В отличие от этого раннего и малоудачного романа, действие «Манетт Саломон», одного из главных произведений Гонкуров, развертывается, как и в «Неведомом шедевре» Бальзака, в художественной среде. Заглавная героиня последовательно становится натурщицей, любовницей, а затем и женой одаренного живописца Кориолиса. Она красива, «от ее наготы в мастерской внезапно распространялось сияние шедевра»[166], и первая картина, для которой она позирует Кориолису, написана на восточный сюжет – «Турецкая баня» (впрочем, сама она родом из Эльзаса). В дальнейшем, однако, она быстро перестает служить покорной моделью, зато с помощью своих родственников забирает полную власть над мужем. В финале слабовольный Кориолис показан разбитым и беспомощным, утратившим творческий дар под пагубным влиянием женщины. Модель оказывается враждебной искусству, она не столько участвует в создании визуальных образов, сколько мешает их создавать и вытесняет их из романного повествования. «Манетт Саломон» – роман о художнике, но не о художественном произведении: картины Кориолиса не играют в нем самостоятельной сюжетной роли.

 

Иначе обстоит дело в «Творчестве» (L’Œuvre, 1886) Эмиля Золя. Этот роман теснее связан с бальзаковской новеллой: с историей перфекциониста Френхофера перекликается в нем история многолетней работы живописца Клода Лантье над огромным полотном-шедевром – работы, которая так и не завершается и обрывается самоубийством художника и последующим уничтожением картины. Золя подробно рассказывает о написании и внутренней структуре этого и нескольких других произведений Клода, два из которых созданы при участии случайно встреченной им девушки Кристины; она, как и Манетт Саломон у Гонкуров, становится ему моделью, затем возлюбленной, а затем и супругой.

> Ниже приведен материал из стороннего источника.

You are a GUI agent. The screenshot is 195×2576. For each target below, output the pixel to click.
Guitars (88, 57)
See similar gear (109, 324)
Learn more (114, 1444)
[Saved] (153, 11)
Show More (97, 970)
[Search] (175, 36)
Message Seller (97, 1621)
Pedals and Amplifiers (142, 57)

Обе картины Клода поражают и скандализируют зрителей явной несообразностью, зрительной неконгруэнтностью своих сюжетов. Первая из них, завершенная автором, изображает трех нагих купальщиц и рядом с ними «мужчину в черной бархатной куртке», полулежащего «спиной к зрителю»[167], то есть в позе внутреннего зрителя, наблюдающего за сценой купания изнутри картины. Идея соединить на одном полотне, в одном воображаемом пространстве обнаженные женские фигуры и одетую мужскую, по всей вероятности, взята писателем из «Завтрака на траве» Эдуарда Мане (Le Déjeuner sur l’herbe, 1863); но зрительская поза мужчины производит здесь дополнительный эффект – пространство картины разделяется на два пространства с разной степенью условности, на два визуально совмещенных, но эстетически несовместимых, сюжетно и перспективно разнородных образа: с одной стороны, традиционная живописная сцена с купальщицами, с другой стороны – изображенный со спины наблюдатель (как, например, на пейзажах К.-Д. Фридриха). А чтобы придать завершенность главной женской фигуре, аффективно связать ее с наблюдателем, понадобилась особенная, самостоятельная натура – не профессиональная модель, а скромная, стесняющаяся позировать и вместе с тем все более привязывающаяся к художнику Кристина.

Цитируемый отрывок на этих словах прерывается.